In a spherical tokamak the plasma is confined in basically the same way as in a conventional tokamak. The main difference, as the name suggests, is in the shape of the plasma vessel and the magnetic field. A spherical tokamak looks like a sphere with a hole through the middle rather than the doughnut shape of a conventional tokamak. In technical terms, this means that the aspect ratio of a spherical tokamak - the ratio of the device´s width to its height - is low than the aspect ratio of a tokamak.

Figure 5:The plasma shape of spherical tokamaks compared
to a conventional tokamak.
© Image: UKAEA

Spherical tokamak research is a relatively young subject, and is therefore much less developed than the conventional tokamak. Nevertheless, it is moving forward rapidly, and there are indications that some of the theoretically predicted advantages may be achievable. For example, it has been shown that a spherical tokamak can operate with a much higher plasma pressure (in relation to the toroidal magnetic field strength) than a conventional tokamak - a potential cost-saving advantage for a fusion reactor.

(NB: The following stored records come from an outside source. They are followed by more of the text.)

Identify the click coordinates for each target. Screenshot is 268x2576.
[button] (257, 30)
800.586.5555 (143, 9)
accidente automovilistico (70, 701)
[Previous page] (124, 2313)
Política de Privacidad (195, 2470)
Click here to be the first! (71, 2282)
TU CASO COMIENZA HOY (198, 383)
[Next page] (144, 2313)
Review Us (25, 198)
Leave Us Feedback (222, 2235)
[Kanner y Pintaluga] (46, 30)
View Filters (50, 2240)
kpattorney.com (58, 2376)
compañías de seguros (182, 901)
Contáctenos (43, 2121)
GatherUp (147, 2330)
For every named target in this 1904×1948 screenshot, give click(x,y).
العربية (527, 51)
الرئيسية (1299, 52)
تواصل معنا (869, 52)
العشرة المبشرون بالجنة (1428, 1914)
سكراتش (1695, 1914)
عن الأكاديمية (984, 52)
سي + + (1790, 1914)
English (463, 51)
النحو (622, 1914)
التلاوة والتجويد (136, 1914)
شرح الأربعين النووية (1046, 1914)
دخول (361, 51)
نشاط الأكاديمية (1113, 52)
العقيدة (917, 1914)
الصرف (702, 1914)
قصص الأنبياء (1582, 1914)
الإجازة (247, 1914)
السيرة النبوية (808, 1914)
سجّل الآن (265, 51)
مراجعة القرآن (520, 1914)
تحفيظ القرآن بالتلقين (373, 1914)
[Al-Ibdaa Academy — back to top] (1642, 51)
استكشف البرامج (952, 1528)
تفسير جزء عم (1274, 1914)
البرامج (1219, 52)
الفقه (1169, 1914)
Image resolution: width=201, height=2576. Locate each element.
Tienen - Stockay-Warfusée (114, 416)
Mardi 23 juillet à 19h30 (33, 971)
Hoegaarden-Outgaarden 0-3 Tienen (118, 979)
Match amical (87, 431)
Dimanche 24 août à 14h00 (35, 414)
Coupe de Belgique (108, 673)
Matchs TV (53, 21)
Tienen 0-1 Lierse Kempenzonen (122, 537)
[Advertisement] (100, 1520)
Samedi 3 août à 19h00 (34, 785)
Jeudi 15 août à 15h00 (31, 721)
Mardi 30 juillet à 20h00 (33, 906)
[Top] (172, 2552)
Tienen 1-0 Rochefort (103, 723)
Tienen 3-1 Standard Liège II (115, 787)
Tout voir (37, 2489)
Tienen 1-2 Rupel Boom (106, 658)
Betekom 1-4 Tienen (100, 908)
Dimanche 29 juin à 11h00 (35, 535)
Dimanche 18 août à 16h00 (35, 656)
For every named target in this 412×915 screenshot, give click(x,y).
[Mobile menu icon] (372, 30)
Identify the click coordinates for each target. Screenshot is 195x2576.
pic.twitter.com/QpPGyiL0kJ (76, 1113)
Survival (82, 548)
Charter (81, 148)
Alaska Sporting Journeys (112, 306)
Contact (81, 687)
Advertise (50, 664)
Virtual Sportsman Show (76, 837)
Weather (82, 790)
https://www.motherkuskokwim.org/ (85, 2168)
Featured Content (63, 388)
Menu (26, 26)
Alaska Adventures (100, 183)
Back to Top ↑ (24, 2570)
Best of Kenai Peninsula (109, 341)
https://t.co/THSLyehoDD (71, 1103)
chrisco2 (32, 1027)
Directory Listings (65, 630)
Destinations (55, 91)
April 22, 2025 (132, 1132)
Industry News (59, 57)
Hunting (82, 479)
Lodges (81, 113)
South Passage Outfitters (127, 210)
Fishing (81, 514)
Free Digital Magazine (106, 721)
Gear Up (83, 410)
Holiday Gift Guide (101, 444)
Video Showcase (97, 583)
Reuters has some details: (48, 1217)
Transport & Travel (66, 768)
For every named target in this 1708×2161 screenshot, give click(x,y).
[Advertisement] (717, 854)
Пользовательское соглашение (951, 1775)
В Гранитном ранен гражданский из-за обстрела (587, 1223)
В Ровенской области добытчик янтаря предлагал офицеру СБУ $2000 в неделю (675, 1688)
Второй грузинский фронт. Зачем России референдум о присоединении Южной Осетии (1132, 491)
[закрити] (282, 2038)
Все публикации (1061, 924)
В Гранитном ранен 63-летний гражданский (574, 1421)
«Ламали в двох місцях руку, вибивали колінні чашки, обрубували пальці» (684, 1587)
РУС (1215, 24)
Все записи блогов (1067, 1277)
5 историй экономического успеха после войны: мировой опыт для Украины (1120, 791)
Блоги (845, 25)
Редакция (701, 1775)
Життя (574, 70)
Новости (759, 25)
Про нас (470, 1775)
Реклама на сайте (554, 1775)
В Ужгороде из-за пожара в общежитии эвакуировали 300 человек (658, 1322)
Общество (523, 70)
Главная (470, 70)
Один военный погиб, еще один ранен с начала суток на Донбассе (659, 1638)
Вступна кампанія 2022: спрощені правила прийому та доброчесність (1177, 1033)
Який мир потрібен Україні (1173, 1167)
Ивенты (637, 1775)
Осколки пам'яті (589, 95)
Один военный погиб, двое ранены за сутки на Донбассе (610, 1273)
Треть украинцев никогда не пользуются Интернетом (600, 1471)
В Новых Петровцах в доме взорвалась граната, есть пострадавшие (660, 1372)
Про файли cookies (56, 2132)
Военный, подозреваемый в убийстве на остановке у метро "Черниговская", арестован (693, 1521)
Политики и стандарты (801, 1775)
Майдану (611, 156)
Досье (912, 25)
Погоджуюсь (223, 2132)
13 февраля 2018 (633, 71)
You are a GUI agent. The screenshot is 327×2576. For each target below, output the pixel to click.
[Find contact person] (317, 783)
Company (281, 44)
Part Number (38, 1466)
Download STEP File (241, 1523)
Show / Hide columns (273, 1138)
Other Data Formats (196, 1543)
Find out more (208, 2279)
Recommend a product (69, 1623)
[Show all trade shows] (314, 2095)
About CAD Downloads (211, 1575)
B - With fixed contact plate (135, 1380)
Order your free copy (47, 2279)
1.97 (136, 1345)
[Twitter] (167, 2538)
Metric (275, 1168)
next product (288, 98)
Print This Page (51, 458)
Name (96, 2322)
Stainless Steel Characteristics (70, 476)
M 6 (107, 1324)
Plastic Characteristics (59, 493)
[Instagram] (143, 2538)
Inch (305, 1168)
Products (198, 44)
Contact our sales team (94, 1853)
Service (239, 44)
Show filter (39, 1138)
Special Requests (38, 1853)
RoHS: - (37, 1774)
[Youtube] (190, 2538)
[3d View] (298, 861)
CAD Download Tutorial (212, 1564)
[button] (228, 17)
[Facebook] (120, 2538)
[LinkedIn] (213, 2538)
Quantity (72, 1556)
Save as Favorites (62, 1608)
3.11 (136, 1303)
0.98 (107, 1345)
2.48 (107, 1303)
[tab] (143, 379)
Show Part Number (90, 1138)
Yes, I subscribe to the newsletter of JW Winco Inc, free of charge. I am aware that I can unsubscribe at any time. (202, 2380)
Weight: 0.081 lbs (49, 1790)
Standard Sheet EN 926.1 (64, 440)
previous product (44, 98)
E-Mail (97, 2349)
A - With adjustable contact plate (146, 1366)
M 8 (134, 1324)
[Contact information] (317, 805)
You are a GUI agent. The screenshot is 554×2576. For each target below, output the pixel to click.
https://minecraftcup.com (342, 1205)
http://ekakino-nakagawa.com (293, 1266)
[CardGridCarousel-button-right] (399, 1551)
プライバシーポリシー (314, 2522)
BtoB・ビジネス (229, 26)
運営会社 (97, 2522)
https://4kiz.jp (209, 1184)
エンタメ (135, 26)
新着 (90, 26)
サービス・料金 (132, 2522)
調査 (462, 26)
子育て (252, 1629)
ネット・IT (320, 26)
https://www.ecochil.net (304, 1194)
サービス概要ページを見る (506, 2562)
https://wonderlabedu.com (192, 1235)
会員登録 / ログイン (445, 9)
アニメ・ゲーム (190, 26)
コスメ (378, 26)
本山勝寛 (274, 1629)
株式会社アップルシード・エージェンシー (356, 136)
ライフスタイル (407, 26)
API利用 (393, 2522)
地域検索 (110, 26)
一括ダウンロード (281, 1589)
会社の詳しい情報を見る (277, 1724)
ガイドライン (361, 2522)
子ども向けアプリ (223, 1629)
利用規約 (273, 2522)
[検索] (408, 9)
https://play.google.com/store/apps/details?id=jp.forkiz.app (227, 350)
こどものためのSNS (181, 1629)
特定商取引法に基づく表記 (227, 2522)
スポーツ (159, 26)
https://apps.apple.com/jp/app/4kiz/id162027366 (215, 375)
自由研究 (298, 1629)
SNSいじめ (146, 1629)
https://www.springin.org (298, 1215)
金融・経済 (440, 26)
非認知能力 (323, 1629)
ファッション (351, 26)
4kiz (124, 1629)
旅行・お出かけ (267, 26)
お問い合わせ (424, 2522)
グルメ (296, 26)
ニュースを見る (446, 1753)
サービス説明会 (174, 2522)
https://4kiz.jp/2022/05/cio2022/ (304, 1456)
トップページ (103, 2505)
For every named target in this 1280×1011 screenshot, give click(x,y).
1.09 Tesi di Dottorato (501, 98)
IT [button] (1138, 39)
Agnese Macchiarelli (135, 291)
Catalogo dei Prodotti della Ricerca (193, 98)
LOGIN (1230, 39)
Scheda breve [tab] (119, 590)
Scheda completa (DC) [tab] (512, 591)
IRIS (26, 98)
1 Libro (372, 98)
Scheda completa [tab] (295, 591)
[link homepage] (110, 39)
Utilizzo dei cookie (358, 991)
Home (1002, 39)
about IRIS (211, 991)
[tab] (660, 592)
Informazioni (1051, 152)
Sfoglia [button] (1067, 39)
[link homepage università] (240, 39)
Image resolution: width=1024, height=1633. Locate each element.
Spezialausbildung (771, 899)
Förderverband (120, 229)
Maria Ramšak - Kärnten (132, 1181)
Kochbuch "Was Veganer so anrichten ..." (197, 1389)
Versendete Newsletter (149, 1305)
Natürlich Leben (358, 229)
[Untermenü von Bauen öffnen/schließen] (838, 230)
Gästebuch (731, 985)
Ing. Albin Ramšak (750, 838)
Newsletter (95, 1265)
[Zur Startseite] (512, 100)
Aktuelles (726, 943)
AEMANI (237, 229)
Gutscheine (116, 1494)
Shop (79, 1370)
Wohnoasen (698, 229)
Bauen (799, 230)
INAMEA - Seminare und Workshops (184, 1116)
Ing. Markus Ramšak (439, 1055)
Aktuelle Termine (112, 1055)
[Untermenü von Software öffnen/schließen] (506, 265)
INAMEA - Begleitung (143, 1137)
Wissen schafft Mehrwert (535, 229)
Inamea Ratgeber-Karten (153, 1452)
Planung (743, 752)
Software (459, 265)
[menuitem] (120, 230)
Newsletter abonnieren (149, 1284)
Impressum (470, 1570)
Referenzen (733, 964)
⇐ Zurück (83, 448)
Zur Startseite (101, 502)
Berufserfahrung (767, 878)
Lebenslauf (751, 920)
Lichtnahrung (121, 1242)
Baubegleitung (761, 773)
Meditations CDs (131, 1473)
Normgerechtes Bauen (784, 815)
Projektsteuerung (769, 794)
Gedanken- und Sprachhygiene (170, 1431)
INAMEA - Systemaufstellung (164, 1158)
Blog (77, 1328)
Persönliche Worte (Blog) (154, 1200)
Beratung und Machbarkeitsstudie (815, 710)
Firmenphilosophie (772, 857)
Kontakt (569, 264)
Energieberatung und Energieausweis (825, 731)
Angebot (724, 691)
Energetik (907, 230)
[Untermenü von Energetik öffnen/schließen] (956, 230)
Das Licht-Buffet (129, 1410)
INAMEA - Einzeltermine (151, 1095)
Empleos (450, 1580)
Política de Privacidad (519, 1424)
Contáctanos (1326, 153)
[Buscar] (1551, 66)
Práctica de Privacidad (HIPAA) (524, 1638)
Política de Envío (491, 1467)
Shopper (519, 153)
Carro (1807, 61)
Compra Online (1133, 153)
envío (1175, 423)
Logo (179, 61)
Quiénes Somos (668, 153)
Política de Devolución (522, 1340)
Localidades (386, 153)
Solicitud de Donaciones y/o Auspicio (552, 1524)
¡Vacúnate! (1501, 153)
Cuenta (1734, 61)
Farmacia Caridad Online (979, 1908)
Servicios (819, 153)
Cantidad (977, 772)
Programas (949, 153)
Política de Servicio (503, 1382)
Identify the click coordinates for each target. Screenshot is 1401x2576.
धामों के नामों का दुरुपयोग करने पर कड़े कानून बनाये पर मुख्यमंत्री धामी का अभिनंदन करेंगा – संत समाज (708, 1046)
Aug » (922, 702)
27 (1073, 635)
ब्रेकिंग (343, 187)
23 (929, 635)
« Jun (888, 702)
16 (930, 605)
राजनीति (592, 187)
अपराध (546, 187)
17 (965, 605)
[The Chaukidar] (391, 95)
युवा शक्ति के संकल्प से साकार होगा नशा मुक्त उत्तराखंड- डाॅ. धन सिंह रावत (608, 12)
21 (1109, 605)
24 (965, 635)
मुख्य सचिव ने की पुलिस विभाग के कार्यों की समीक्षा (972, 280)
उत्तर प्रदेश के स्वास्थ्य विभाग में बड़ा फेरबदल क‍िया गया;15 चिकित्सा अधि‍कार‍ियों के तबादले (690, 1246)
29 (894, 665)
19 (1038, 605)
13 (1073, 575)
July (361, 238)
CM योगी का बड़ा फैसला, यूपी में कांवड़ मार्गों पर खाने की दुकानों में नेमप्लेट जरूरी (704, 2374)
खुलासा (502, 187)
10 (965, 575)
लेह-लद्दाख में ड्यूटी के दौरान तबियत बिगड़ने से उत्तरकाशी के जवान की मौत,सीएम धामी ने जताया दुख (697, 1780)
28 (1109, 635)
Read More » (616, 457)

Figure 6:Spherical tokamak configuration
© Image: UKAEA

Figure 7:The MAST spherical tokamak.
Image: UKAEA

Reversed Field Pinches

The Reversed Field Pinch concept is a design very much like a tokamak, but the device uses a slightly different geometry of the magnetic field. The configuration gets its name from the fact that the toroidal magnetic field in the outer region of the vessel is reversed in direction with respect to its direction near the axis of the machine.

Reversed Field Pinch systems are being studied for possible low magnetic field, high plasma density confinement designs and to enhance understanding of the physics of toroidal confinement in operating regions that are outside the range of standard tokamak devices.

There are two RFP devices in the EU, RFX in Italy and EXTRAP T2 in Sweden which contribute to studies on achieving high-performance operation and controlling plasma modes.

Inertial Confinement Fusion

Figure 8:The LULI2000 experimental
chamber at Ecole Polytechnique, France

Inertial Confinement fusion, the main alternative to magnetic confinement fusion, follows a very different concept. A small pellet (~1 mm diameter) of frozen fusion fuel is flash-irradiated from all sides with a number of extremely intense laser beams. The outer layer of the pellet is blown away, which causes the inner part of the pellet to be compressed with great force: the pellet is compressed to a density of around 1000 times greater than its normal density in the solid state. This causes an inward push of hot plasma generated at the surface, which causes the temperature and pressure in the core of the pellet to rise to fusion conditions.

The main challenge in inertial fusion is achieving a powerful and homogenous irradiation of the pellet at a high repetition rate: about 10 - 20 pellets would have to be heated and burned per second to provide steady state power in a fusion power plant based on this principle.

Figure 9:Twin laser chains at LULI2000
deliver 2 kJ of energy in a few
nanoseconds

This technology has applications in nuclear weapons development and, because of the classified character of much of the research, the Council of EU Ministers have only foreseen a "keep-in-touch activity" for inertial confinement fusion within the European Fusion Programme. This monitoring activity is maintained by a number of competent laboratories supplying regular updates on progress in this field.